Disabling Identity API v2
The Identity API v2 is deprecated as of Mitaka and it is recommended to only use the v3 API. It is possible to setup keystone without v2 API, by doing:
ENABLE_IDENTITY_V2=False
Exercises
exerciserc
is used to configure settings for the
exercise scripts. The values shown below are the default values. These
can all be overridden by setting them in the localrc
section.
Max time to wait while vm goes from build to active state
ACTIVE_TIMEOUT==30
Max time to wait for proper IP association and dis-association.
ASSOCIATE_TIMEOUT=15
Max time till the vm is bootable
BOOT_TIMEOUT=30
Max time from run instance command until it is running
RUNNING_TIMEOUT=$(($BOOT_TIMEOUT + $ACTIVE_TIMEOUT))
Max time to wait for a vm to terminate
TERMINATE_TIMEOUT=30
Architectures
The upstream CI runs exclusively on nodes with x86 architectures, but OpenStack supports even more architectures. Some of them need to configure Devstack in a certain way.
KVM on s390x (IBM z Systems)
KVM on s390x (IBM z Systems) is supported since the Kilo
release.
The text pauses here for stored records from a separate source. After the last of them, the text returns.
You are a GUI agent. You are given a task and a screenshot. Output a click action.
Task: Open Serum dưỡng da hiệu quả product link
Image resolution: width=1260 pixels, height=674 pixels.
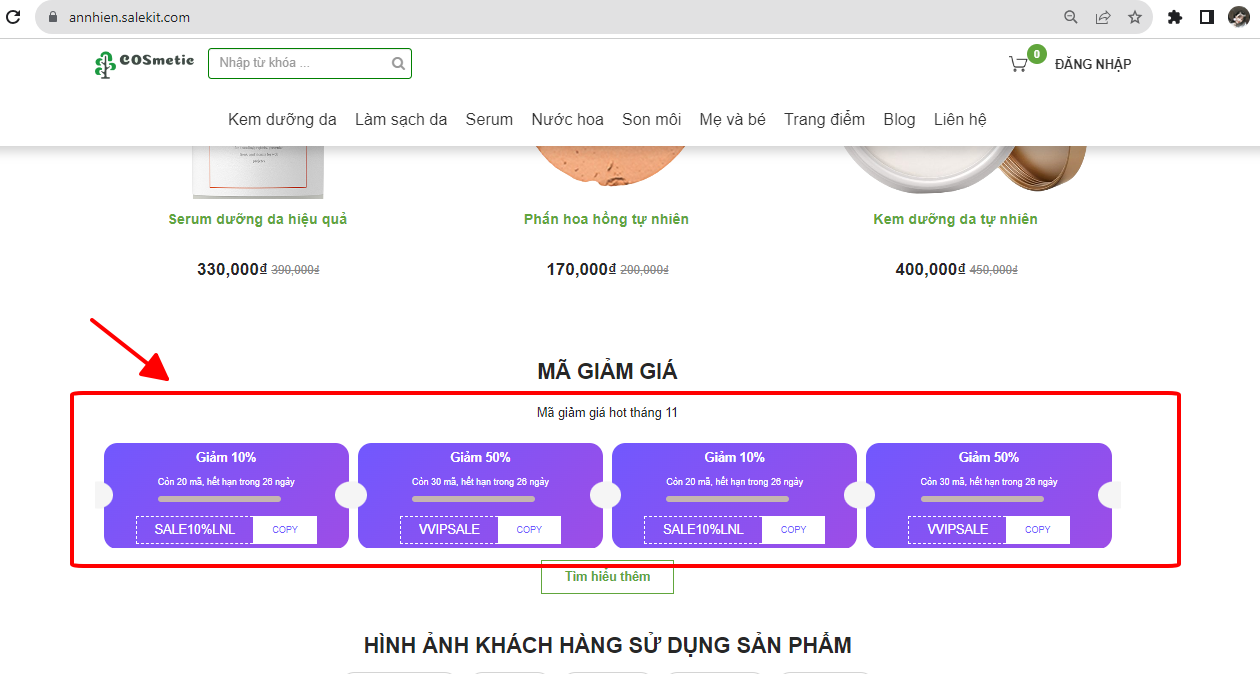click(x=257, y=219)
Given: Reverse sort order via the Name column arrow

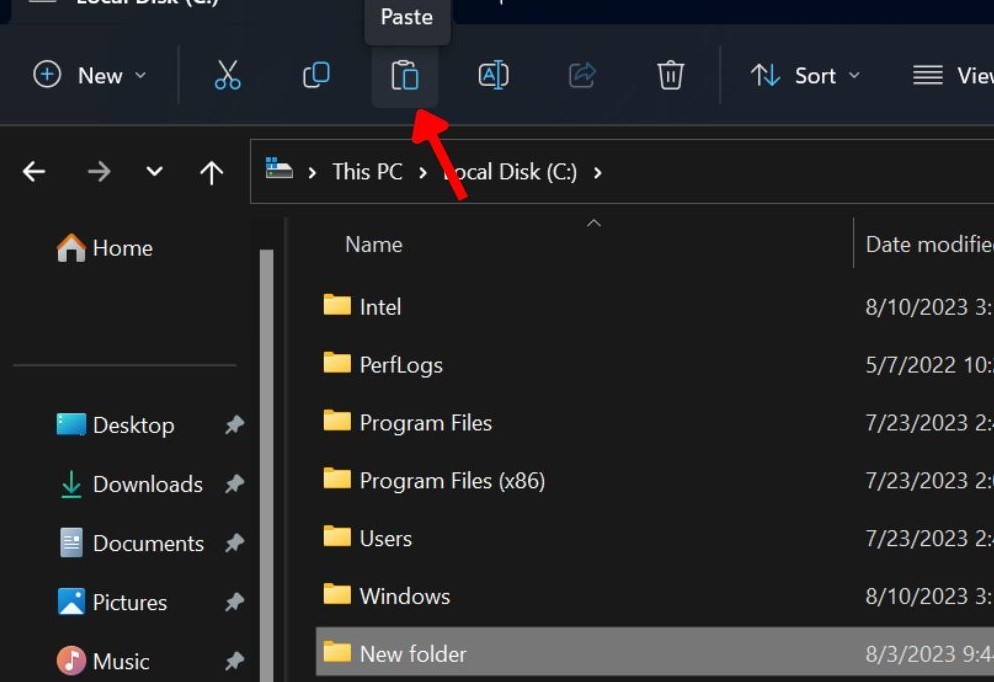Looking at the screenshot, I should [x=594, y=224].
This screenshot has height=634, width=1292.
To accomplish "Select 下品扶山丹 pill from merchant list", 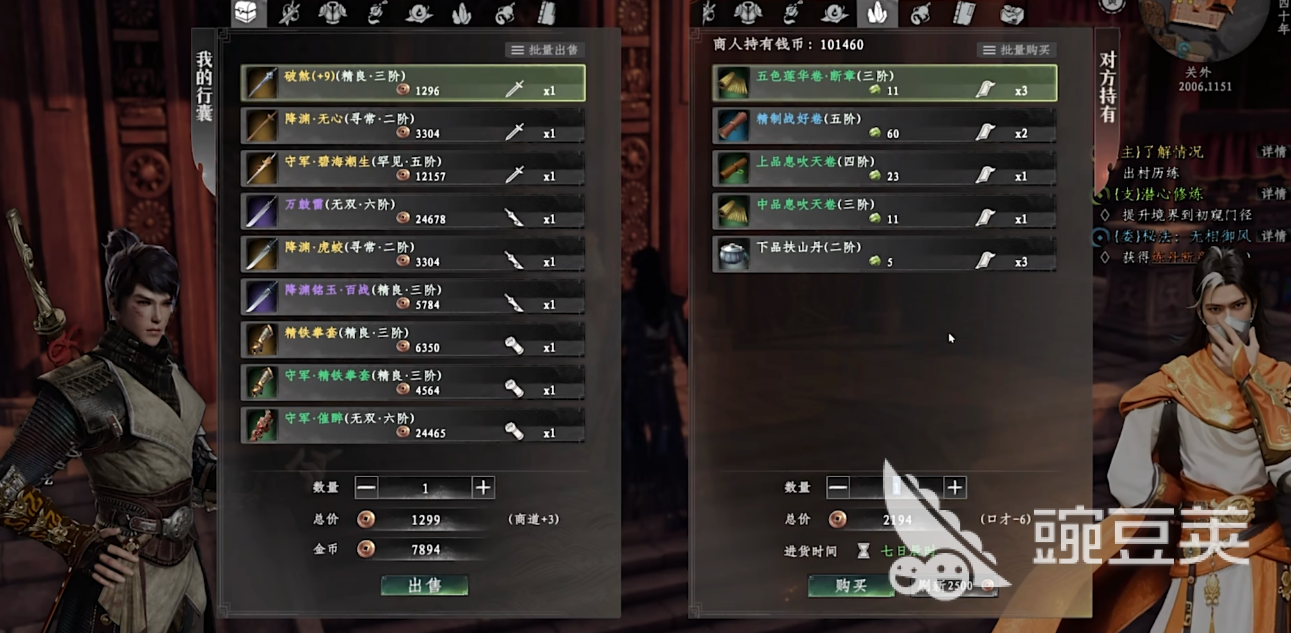I will point(885,254).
For an all-in-one setup, these minimal settings in the
local.conf
file are needed:
[[local|localrc]]
ADMIN_PASSWORD=secret
DATABASE_PASSWORD=$ADMIN_PASSWORD
RABBIT_PASSWORD=$ADMIN_PASSWORD
SERVICE_PASSWORD=$ADMIN_PASSWORD
DOWNLOAD_DEFAULT_IMAGES=False
IMAGE_URLS="https://cloud-images.ubuntu.com/xenial/current/xenial-server-cloudimg-s390x-disk1.img"
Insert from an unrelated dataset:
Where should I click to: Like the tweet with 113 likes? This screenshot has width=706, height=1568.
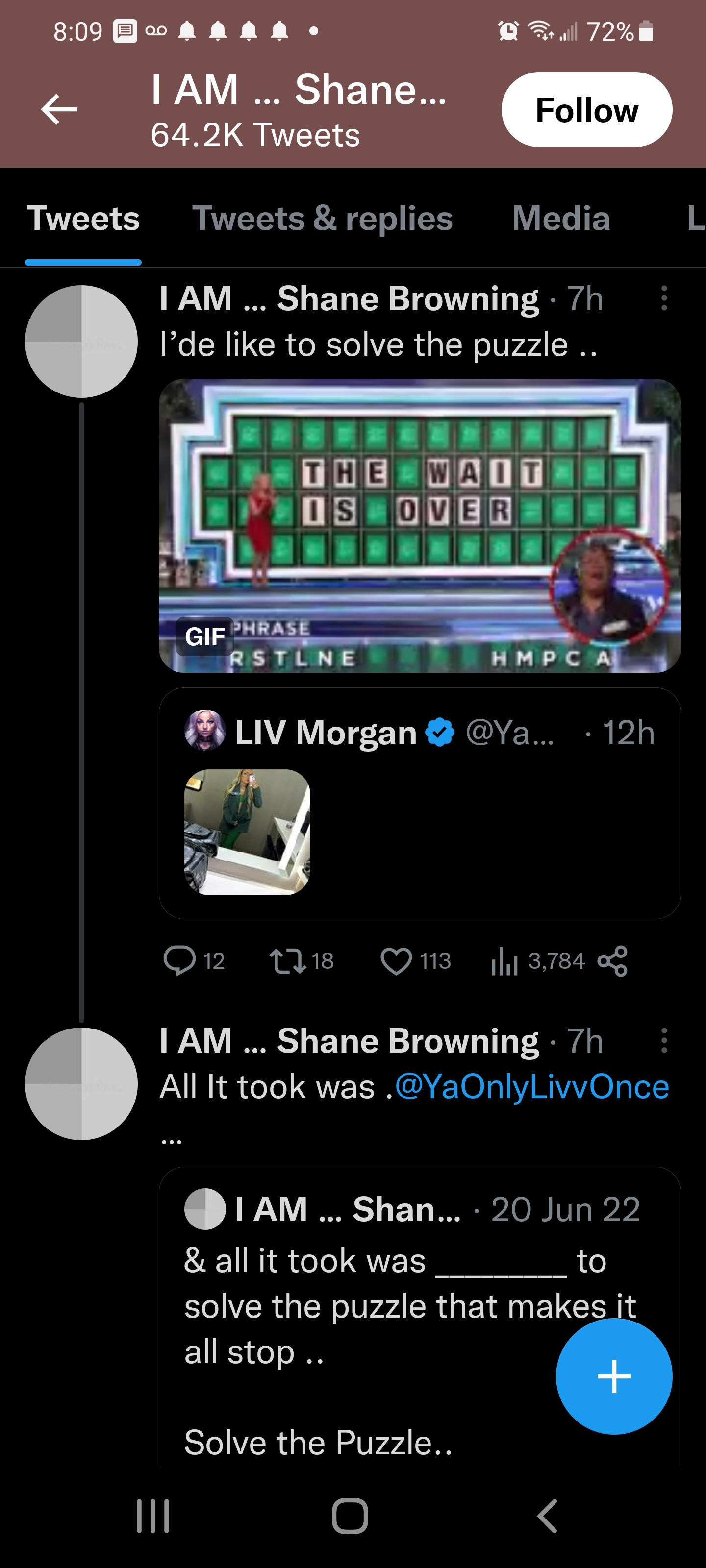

# Provide a custom etcd3 binary download URL and ints sha256.
# The binary must be located under '/<etcd version>/etcd-<etcd-version>-linux-s390x.tar.gz'
# on this URL.
# Build instructions for etcd3: https://github.com/linux-on-ibm-z/docs/wiki/Building-etcd
ETCD_DOWNLOAD_URL=<your-etcd-download-url>
ETCD_SHA256=<your-etcd3-sha256>
enable_service n-sproxy
disable_service n-novnc
[[post-config|$NOVA_CONF]]
[serial_console]
base_url=ws://$HOST_IP:6083/ # optional
Reasoning:
- The default image of Devstack is x86 only, so we deactivate the
download with
DOWNLOAD_DEFAULT_IMAGES
. The referenced guest image in the code above (IMAGE_URLS
) serves as an example. The list of possible s390x guest images is not limited to that. - This platform doesn't support a graphical console like VNC or SPICE.
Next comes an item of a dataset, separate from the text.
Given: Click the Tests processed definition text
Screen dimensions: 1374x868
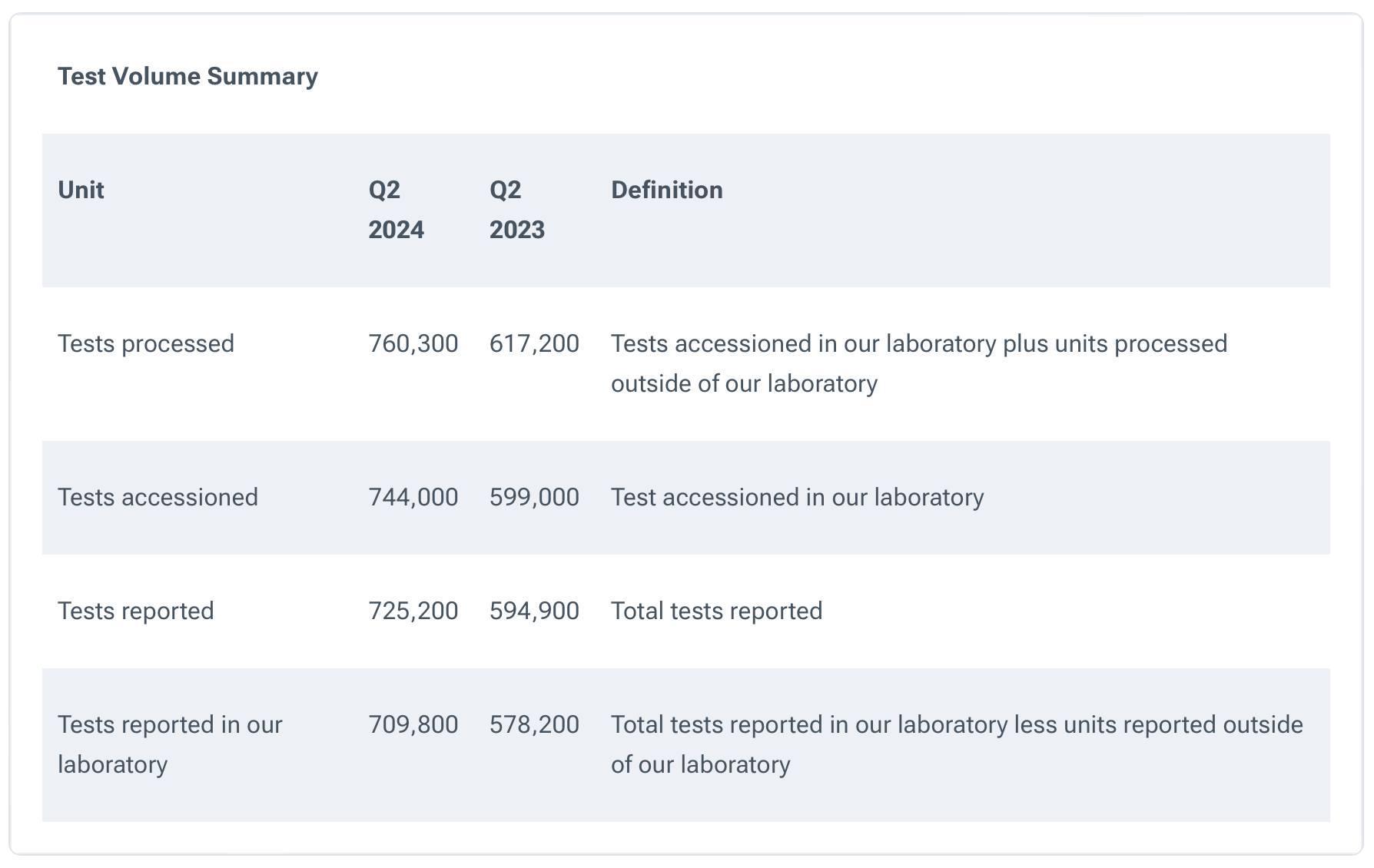Looking at the screenshot, I should (918, 363).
The technical reason is the missing framebuffer on the platform. This
means we rely on the substitute feature serial console which
needs the proxy service
n-sproxy
. We also disable VNC's proxyn-novnc
for that reason . The configuration in thepost-config
section is only needed if you want to use the serial console outside of the all-in-one setup. - A link to an etcd3 binary and its sha256 needs to be provided as the binary for s390x is not hosted on github like it is for other architectures. For more details see https://bugs.launchpad.net/devstack/+bug/1693192. Etcd3 can easily be built along https://github.com/linux-on-ibm-z/docs/wiki/Building-etcd.
Note
To run Tempest against this Devstack all-in-one, you'll need to use a guest image which is smaller than 1GB when uncompressed. The example image from above is bigger than that!